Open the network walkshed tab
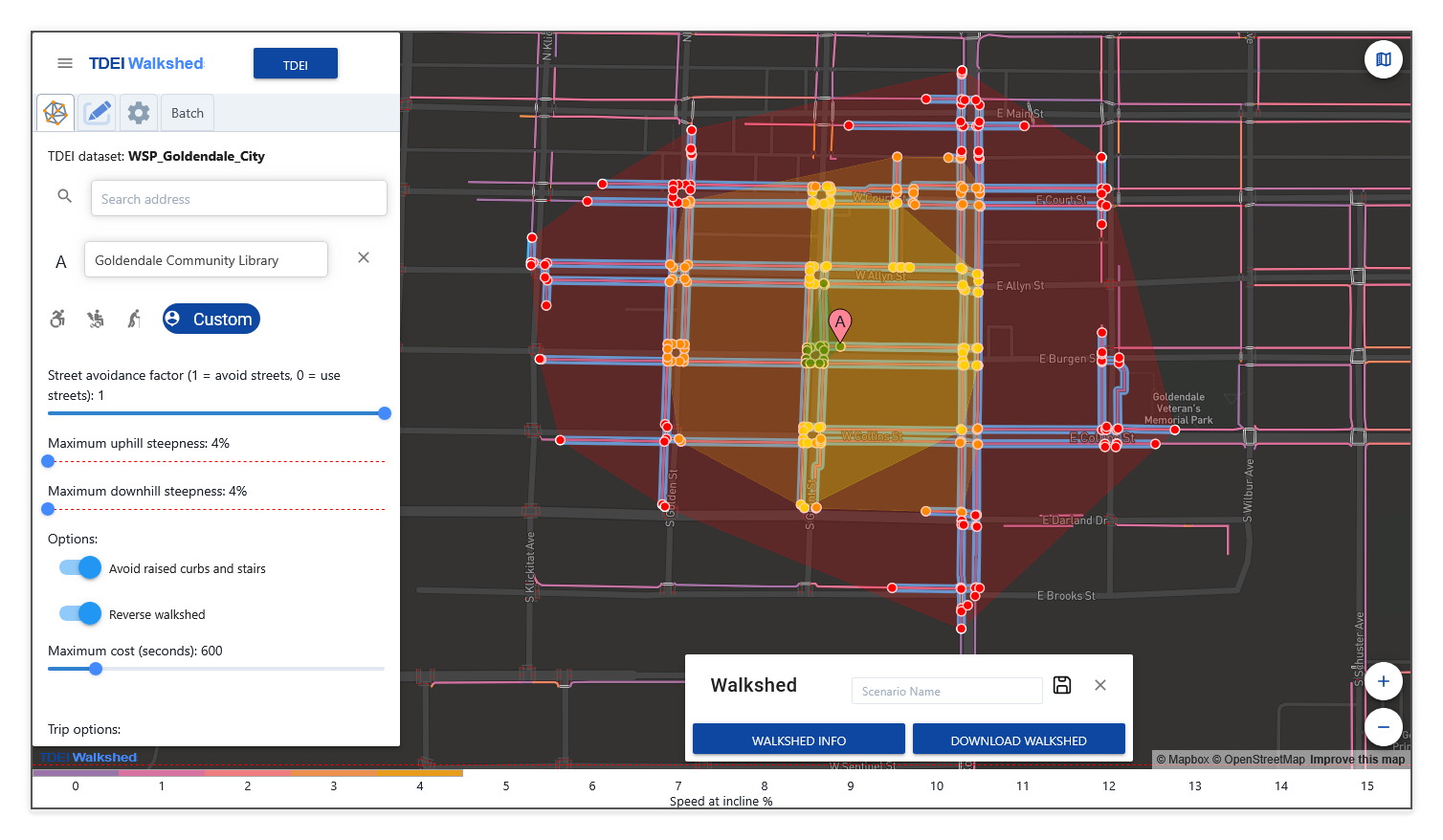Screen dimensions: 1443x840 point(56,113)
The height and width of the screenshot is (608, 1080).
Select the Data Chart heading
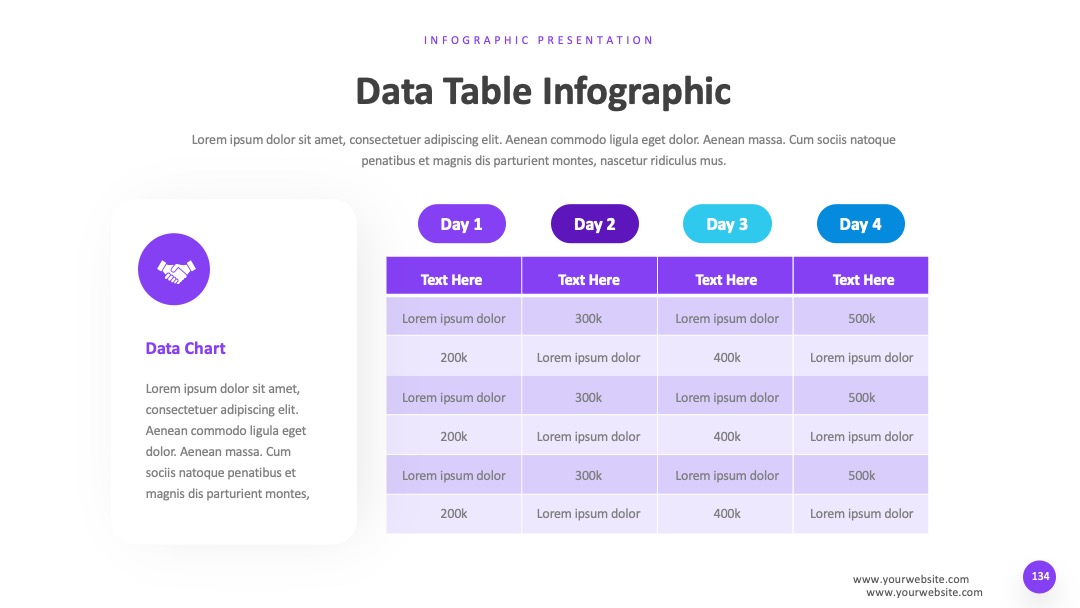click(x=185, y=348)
+ + + +
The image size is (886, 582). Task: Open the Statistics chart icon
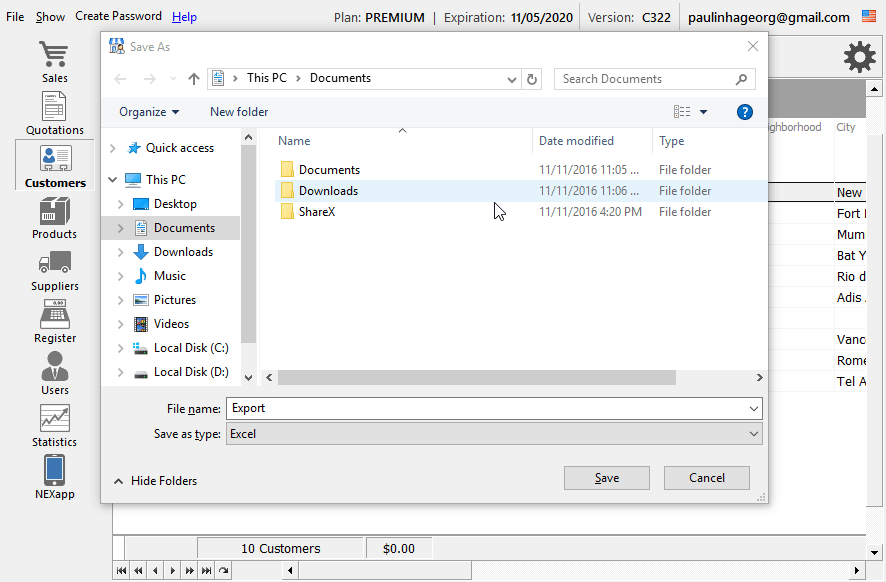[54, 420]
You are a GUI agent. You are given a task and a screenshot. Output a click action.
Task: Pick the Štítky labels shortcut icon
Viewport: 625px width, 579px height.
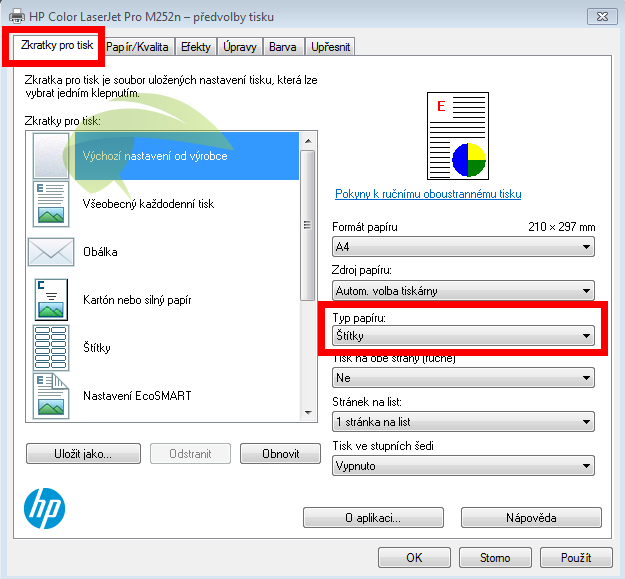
+ + + +
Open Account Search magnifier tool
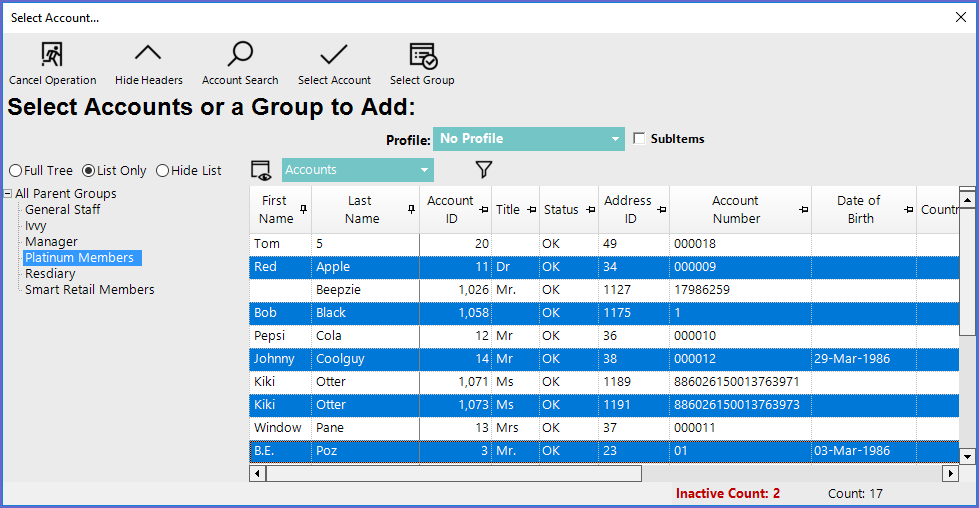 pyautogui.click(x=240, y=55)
+ + + +
• REQUIRED ACTION: Check the entries above line by line and return each one containing the word "screenshot".

• SOLUTION FOR THIS EXERCISE:
The height and width of the screenshot is (608, 1080).
You are a GUI agent. You are given a task and a screenshot. Output a click action.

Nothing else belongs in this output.